Mermaid Lagoon is a "port-of-call" (themed land) at Tokyo DisneySea in the Tokyo Disney Resort, and is themed to Disney's The Little Mermaid franchise.

Theming
The facade is made to look like the Palace of King Triton and features fanciful seashell-inspired architecture. This area is unique in that it is mostly indoors and recreates the feeling of being underwater. Most of the rides in this area are geared towards younger children.

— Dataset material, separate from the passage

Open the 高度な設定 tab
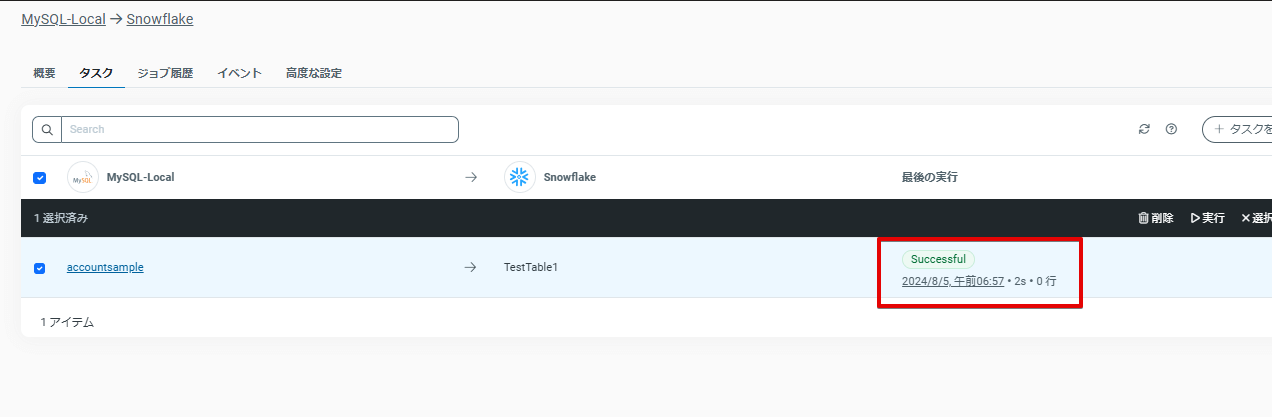The width and height of the screenshot is (1272, 417). 313,73
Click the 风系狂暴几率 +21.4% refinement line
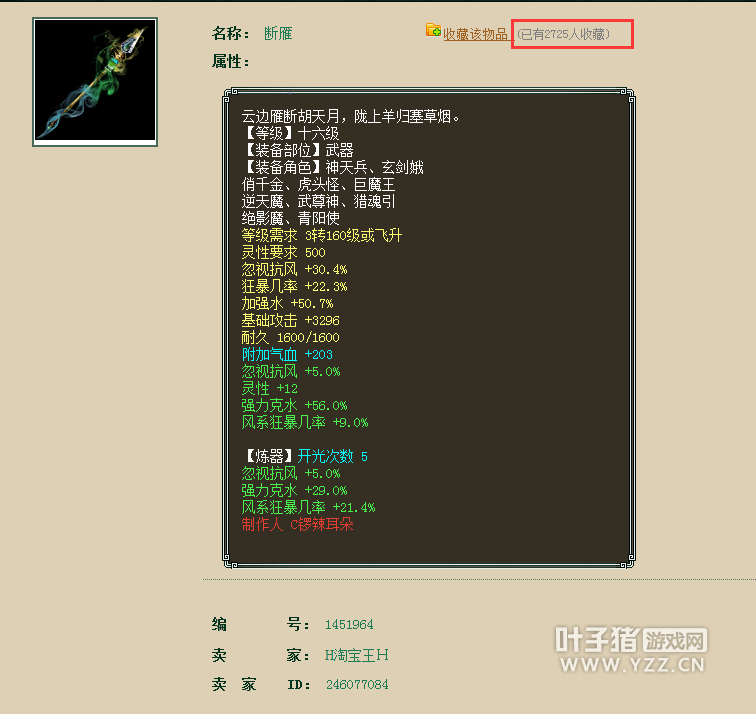The width and height of the screenshot is (756, 714). coord(308,507)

Inside Mermaid Lagoon's building, families can ride several flat-rides, explore the Ariel's Playground play area, and it formerly included a live entertainment show.

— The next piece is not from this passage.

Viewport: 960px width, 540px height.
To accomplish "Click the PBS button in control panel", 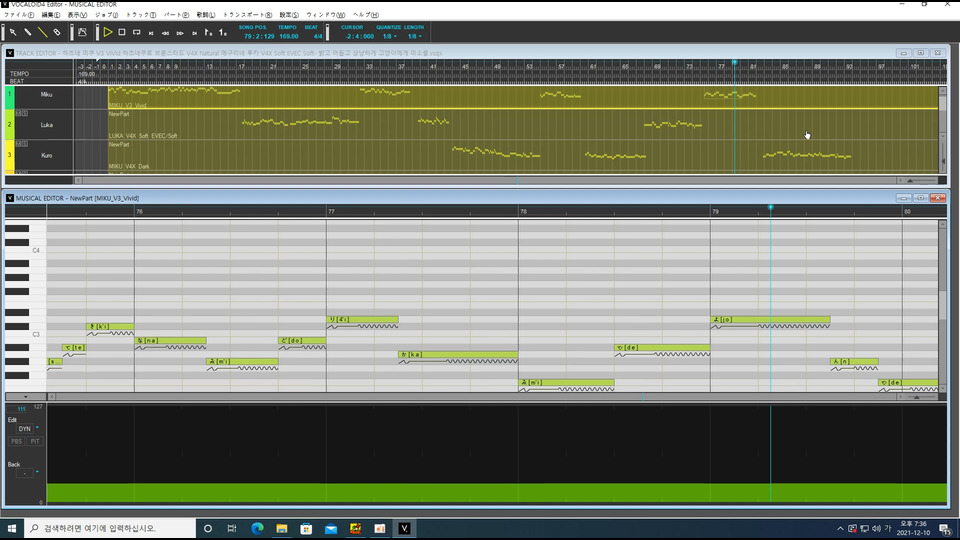I will 16,441.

Attractions and entertainment

Triton's Kingdom (indoor section) 
 Jumpin' Jellyfish
 Blowfish Balloon Race
 The Whirlpool
 Ariel's Playground
 Mermaid Lagoon Theater:
Ariel's Greeting Grotto - (2005-2020, original outdoor location), (2020-present, current indoor location)

Outdoor section 

 Scuttle's Scooters
 Flounder's Flying Fish Coaster

Former attractions and entertainment

Triton's Kingdom (indoor section) 
 Mermaid Lagoon Theater:
 Under the Sea (2001-2014) 
 King Triton's Concert (2015-2020)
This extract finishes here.